How to fix our complicated relationship: a European perspective
They have actually done it. A few months ago, I could not imagine a British referendum on BREXIT actually leading to Britain leaving the European Union. As time progressed, this has become the most probable option. Now we finally know it: Britain decided to leave. It was an incredibly close call.
Technically, scenarios have been played through, and a process is in place that will now take its course.
Emotionally, we are now in the mess of ending a love relationship in the hope of bringing it to a different level.
Where do we stand now, and now what?
First and foremost: we still love Britain and we should not forget about that.
Britain leaving the EU is like a long marriage gone bad. And like a marriage about to end or on the verge of a decision, final words are not necessarily final words. Separation takes many forms.
At the same time – maybe all has been said, many times before and many times again.
Let us take the referendum for what it is: a very strained relationship of complicated partners, with hurt feelings on both sides.
Especially now, with the radical choice taken. Right or wrong, black and white are not the categories that will help in discussions or improve the future on either side. The outcome of the referendum does not even matter – it only paves the way on a technical level right now – that’s the least difficult bit.
Emotionally, we have two choices: fix our relationship and find the love again (or whatever else it was) that brought us together in the first place – or opt to stay friends, and find ways to make that possible.
For a successful partnership mediation, both partners need to feel secure, and that they are gaining something from the dialogue with each other. New ways of interacting with each other are now being discussed, fought out and will ultimately be tested.
How do we stay good friends and overcome the harsh words and feelings of rejection?
Saving your relationship
Let’s assume that the referendum has been the most severe warning, but despite the decision to separate, we do want to save our relationship.
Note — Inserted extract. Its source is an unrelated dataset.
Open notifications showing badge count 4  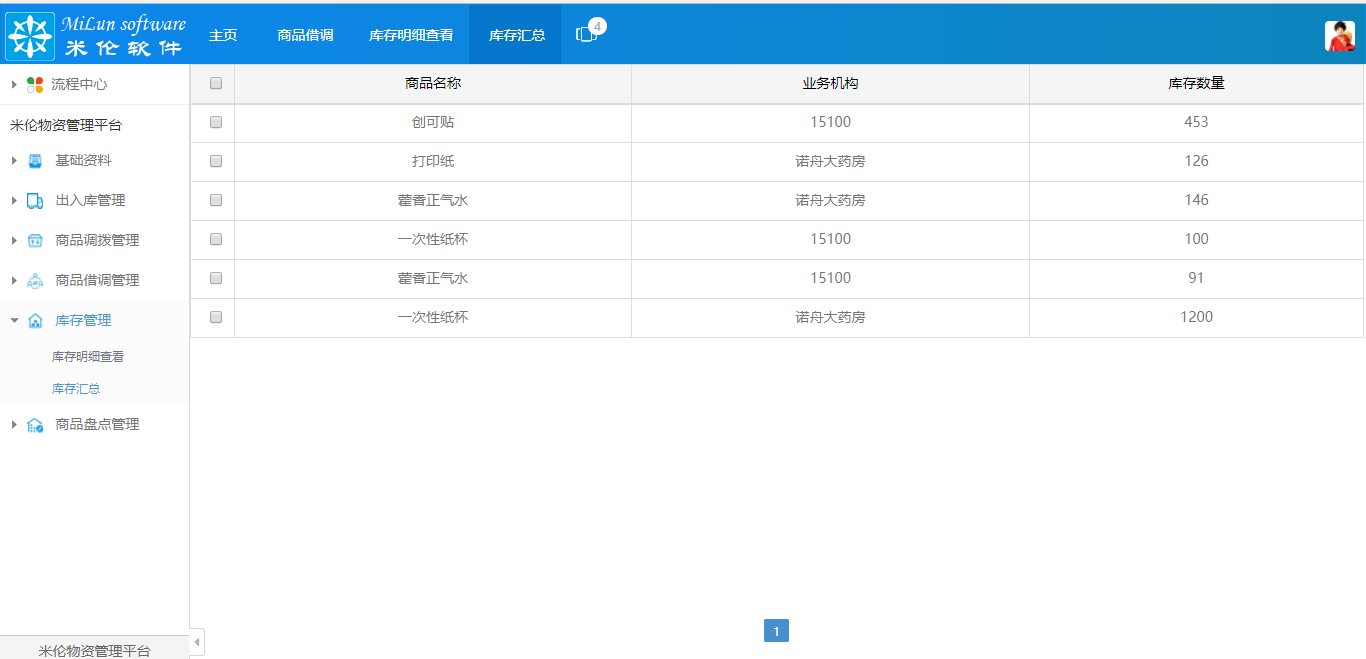point(584,33)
What is needed to do so?
- This is not only about regulation and policy decisions. We need to be honest with each other. Explain to each other where we feel hurt, what we are lacking, and what we wish from each other.
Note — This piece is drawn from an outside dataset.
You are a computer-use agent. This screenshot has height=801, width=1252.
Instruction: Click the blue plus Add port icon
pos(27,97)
- Then we need to define what cannot be negotiated. The red lines and the desires for our future relationship.
- We need to re-discover why we got into this relationship in the first place, and what we love about each other
- Finally: we need to forgive each other. Holding a grudge – like we have ever since the British rebate was negotiated by Margaret Thatcher – assures that we keep heading for the end of our relationship. We need to start from a clean slate again, and both sides need to accept that.
The problem is, the EU and Britain are not two marriage partners who each speak with a single voice. It’s rather two schizophrenics who have partnered up and need to discuss amongst their muptiple personalities. Britain has a big problem internally – between BREXIT proponents and opponents. After the BREXIT decision even more than before. The rest of the EU has the very same problem, between those for and against the EU, for and against refugees, for and against bailing out Greece.
Staying friends
So let’s assume, neither side gets their act together and the split will result in a more distant relationship. There are good break-ups and bad break-ups. We are economically as utterly dependent on each other as were our grandmothers from our grandfathers. Which means we don’t have a choice – we need to find a way to stay friends. So how can that work?
The fundamental step to becoming friends when feelings were hurt and love has gone, is to realise – and to accept – that the key to our feelings lies in ourselves. What hurts the British is a self-made conviction of the former empire having drawn the short straw by joining this community of states. Self-induced pain of a country in conflict with its former and present identity.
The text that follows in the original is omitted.